Only the lines from the top of the data through the line with "Expand the Social" should be repeated, each exactly as written.

########

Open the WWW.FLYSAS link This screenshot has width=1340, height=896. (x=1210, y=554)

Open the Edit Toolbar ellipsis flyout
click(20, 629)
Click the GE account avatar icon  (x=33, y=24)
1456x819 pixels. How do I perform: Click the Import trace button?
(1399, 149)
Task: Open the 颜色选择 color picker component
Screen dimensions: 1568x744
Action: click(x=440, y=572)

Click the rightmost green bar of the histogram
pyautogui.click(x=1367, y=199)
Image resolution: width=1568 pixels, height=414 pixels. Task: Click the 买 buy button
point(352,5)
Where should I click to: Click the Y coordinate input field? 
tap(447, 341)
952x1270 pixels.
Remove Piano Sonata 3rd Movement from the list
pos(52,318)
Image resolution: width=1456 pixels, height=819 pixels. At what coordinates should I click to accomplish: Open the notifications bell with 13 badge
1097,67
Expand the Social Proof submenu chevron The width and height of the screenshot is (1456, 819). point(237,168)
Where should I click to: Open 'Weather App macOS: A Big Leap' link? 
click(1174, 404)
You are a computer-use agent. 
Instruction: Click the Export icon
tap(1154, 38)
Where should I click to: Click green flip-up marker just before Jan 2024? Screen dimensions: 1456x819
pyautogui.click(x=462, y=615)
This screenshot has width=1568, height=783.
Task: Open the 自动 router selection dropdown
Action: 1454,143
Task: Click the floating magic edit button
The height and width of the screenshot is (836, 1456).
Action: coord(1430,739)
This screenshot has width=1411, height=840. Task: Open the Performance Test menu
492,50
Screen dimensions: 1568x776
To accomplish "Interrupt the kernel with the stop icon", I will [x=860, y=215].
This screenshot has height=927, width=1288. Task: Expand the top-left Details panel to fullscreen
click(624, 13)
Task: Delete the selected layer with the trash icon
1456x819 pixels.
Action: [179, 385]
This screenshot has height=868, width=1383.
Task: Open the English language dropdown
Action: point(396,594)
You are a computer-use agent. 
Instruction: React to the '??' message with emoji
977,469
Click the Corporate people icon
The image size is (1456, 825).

########

_Answer area_
Open the WWW.FLYSAS link This screenshot has width=1340, height=896. (x=1210, y=554)

Open the Edit Toolbar ellipsis flyout
click(20, 629)
Click the GE account avatar icon  (x=33, y=24)
1456x819 pixels. How do I perform: Click the Import trace button?
(1399, 149)
Task: Open the 颜色选择 color picker component
Screen dimensions: 1568x744
Action: click(x=440, y=572)

Click the rightmost green bar of the histogram
pyautogui.click(x=1367, y=199)
Image resolution: width=1568 pixels, height=414 pixels. Task: Click the 买 buy button
point(352,5)
Where should I click to: Click the Y coordinate input field? 
tap(447, 341)
952x1270 pixels.
Remove Piano Sonata 3rd Movement from the list
pos(52,318)
Image resolution: width=1456 pixels, height=819 pixels. At what coordinates should I click to accomplish: Open the notifications bell with 13 badge
1097,67
Expand the Social Proof submenu chevron The width and height of the screenshot is (1456, 819). point(237,168)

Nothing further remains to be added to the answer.